* [Data to examine]
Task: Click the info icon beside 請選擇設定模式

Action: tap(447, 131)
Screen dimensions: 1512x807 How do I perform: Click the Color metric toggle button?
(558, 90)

...

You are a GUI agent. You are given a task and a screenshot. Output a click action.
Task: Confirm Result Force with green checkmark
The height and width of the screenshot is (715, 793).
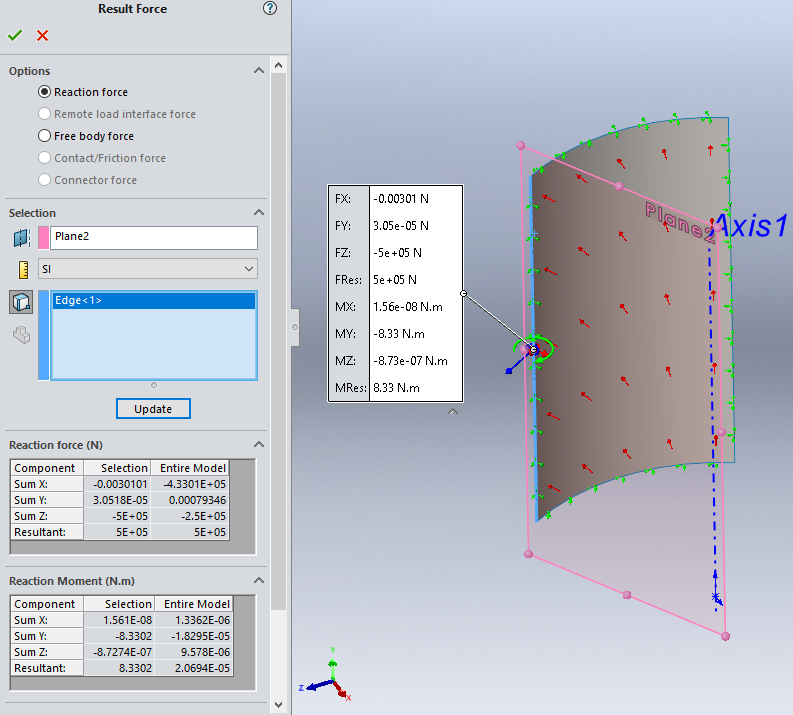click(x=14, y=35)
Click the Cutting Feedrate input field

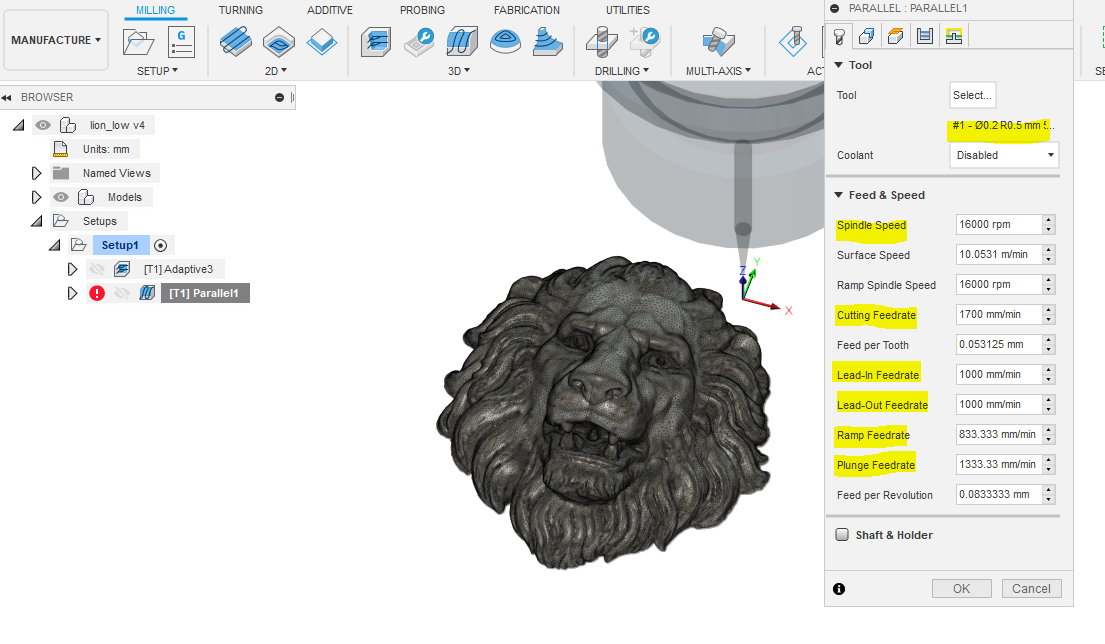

* [Exercise instructions] Print nothing except the lines above from the one containing "You are a GUI" down to the one containing "Click the Cutting Feedrate input field", both included, exactly as written and free of pictures.

* [Solved problem]
You are a GUI agent. You are given a task and a screenshot. Output a click action.
Task: Confirm Result Force with green checkmark
The height and width of the screenshot is (715, 793).
click(x=14, y=35)
Click the Cutting Feedrate input field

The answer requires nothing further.